> [Problem 1]:
Say whether each statement agrees with the Linkind sensor thread. Answer yes or no, and quote the words that decide it.
(a) The quirk's class can be checked on the Signature tab.
(b) The custom_zha_quirks folder goes in the /config directory.
(c) jasongabler reports that the quirk did not fix the issue.
> [Problem 2]: Translate this sentence from the Linkind sensor thread into Spanish: "Is there a way to confirm that this has properly loaded other than the imprecise method of seeing if the symptoms are resolved?"
> [Problem 3]: From the Linkind sensor thread, copy out the passage from "Regarding the problem" to "not received properly?)).", word for word.

> [Source document]:
So, the _update_attribute(ZONE_STATE, <ON/OFF>) methods look like they should really use ZONE_STATUS. The ZONE_STATE (0x00) constant is also misused for the "Zone Status Change Notification" (0x00). We should probably have a constant for those. I can look at all those changes in a bit probably.


Regarding the problem with this Linkind sensor, that won't help much I guess. It would help if we have the sw_build_id (or app_version or some kind of version identifier) to see if we are really dealing with two "separate sensors" (or if the quirk was created because of network problems ("no motion" message not received properly?)).

jasongabler commented 1 year ago

For now, you can enable custom quirks (#693 (comment))

  1. Create a folder called custom_zha_quirks in your /config directory.

@TheJulianJES,

Is there a way to confirm that this has properly loaded other than the imprecise method of seeing if the symptoms are resolved? Is there some dev tool I can use to inspect?

Thanks.

TheJulianJES commented 1 year ago

@jasongabler Yes, it'll show on the device page if you expand "Zigbee info". You can click the three dots at the bottom there -> Manage Zigbee device -> Signature tab. At the bottom of the signature for "class", you want to see something with "custom" (depends on how the quirk is called).

jasongabler commented 1 year ago

For now, you can enable custom quirks (#693 (comment))

@TheJulianJES,

@TheJulianJES , I can confirm that this quirk has fixed the issue. I can see in the signature that the quirk is in effect:

"class": "linkind_revert_motion.LinkindD0003" and the related automations are behavior as expected.

Thank you!

jasongabler commented 1 year ago

@TheJulianJES ,

Last thought... if I end up buying newer firmware'd versions of these sensors, I'd be stuck again as this quirk would render them useless (and if I remove it, it renders my old sensors useless.). So, will this be integrated into HA/ZHA on a device basis, such that there would be a switch in the UI? Something like "Old Firmware? [ ]"

> [Source data]:
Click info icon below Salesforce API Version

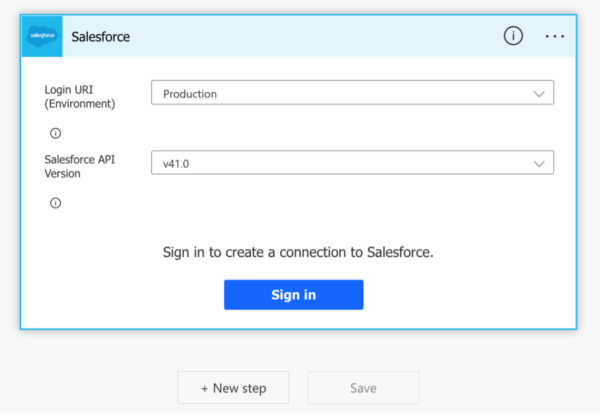(55, 202)
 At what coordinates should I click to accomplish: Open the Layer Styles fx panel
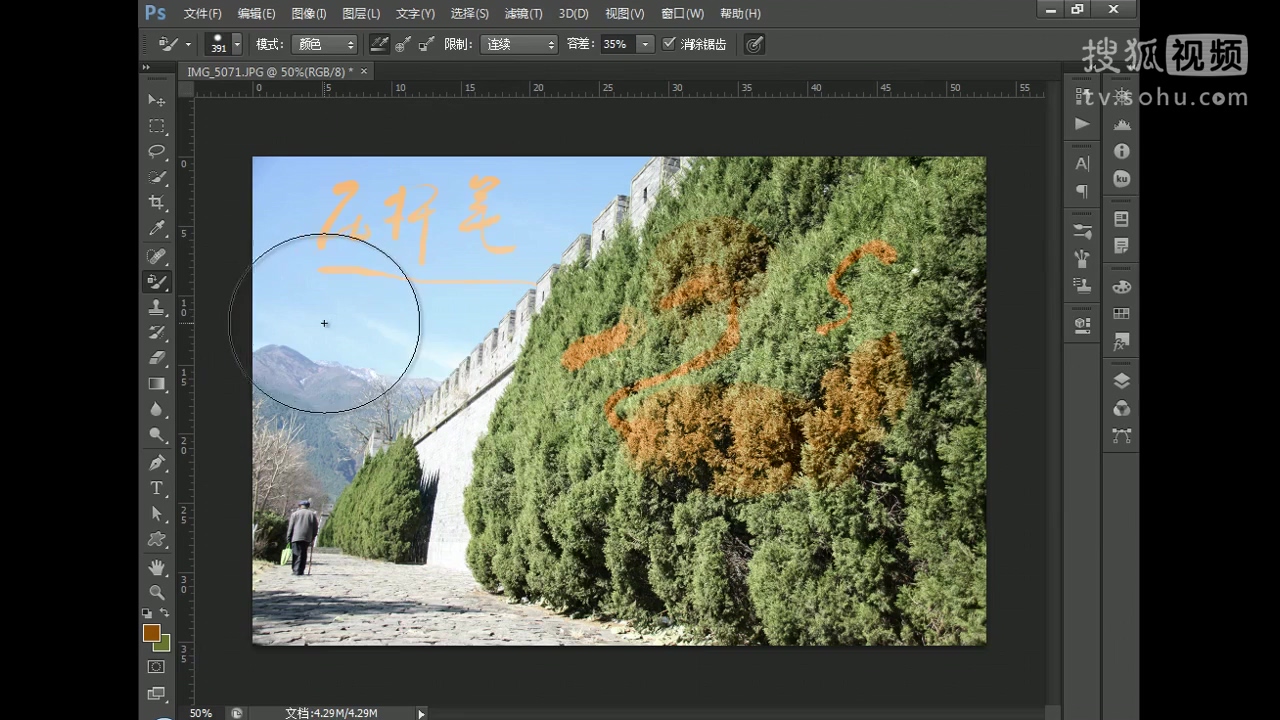click(x=1121, y=340)
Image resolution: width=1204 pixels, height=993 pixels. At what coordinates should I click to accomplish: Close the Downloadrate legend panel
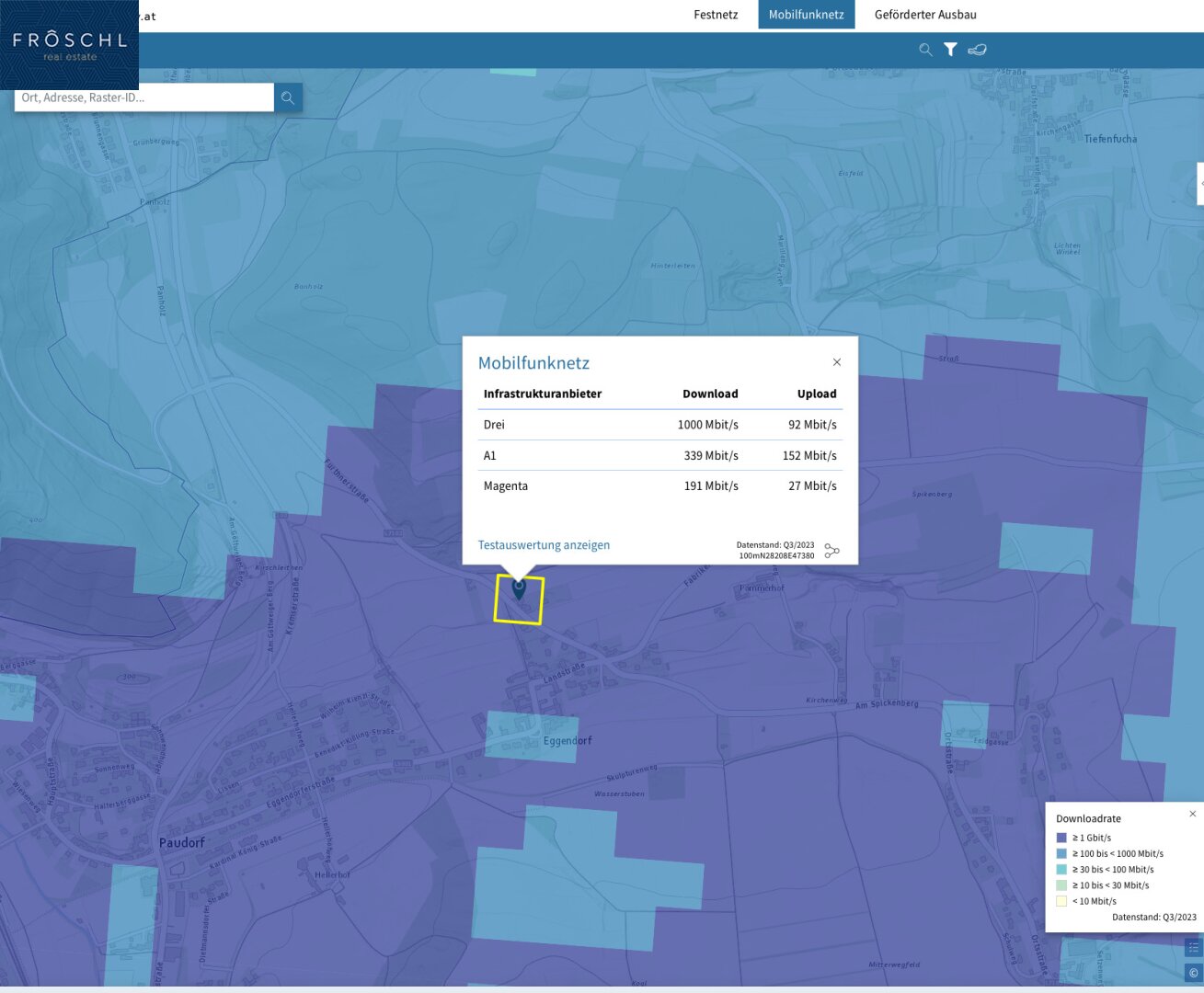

> [Response box 1]:
(a) Yes: "You can click the three dots at the bottom there -> Manage Zigbee device -> Signature tab. At the bottom of the signature for "class", you want to see something with "custom""
(b) Yes: "Create a folder called custom_zha_quirks in your /config directory."
(c) No: "I can confirm that this quirk has fixed the issue."

> [Response box 2]: ¿Hay alguna forma de confirmar que esto se ha cargado correctamente, aparte del método impreciso de ver si los síntomas se han resuelto?

> [Response box 3]:
Regarding the problem with this Linkind sensor, that won't help much I guess. It would help if we have the sw_build_id (or app_version or some kind of version identifier) to see if we are really dealing with two "separate sensors" (or if the quirk was created because of network problems ("no motion" message not received properly?)).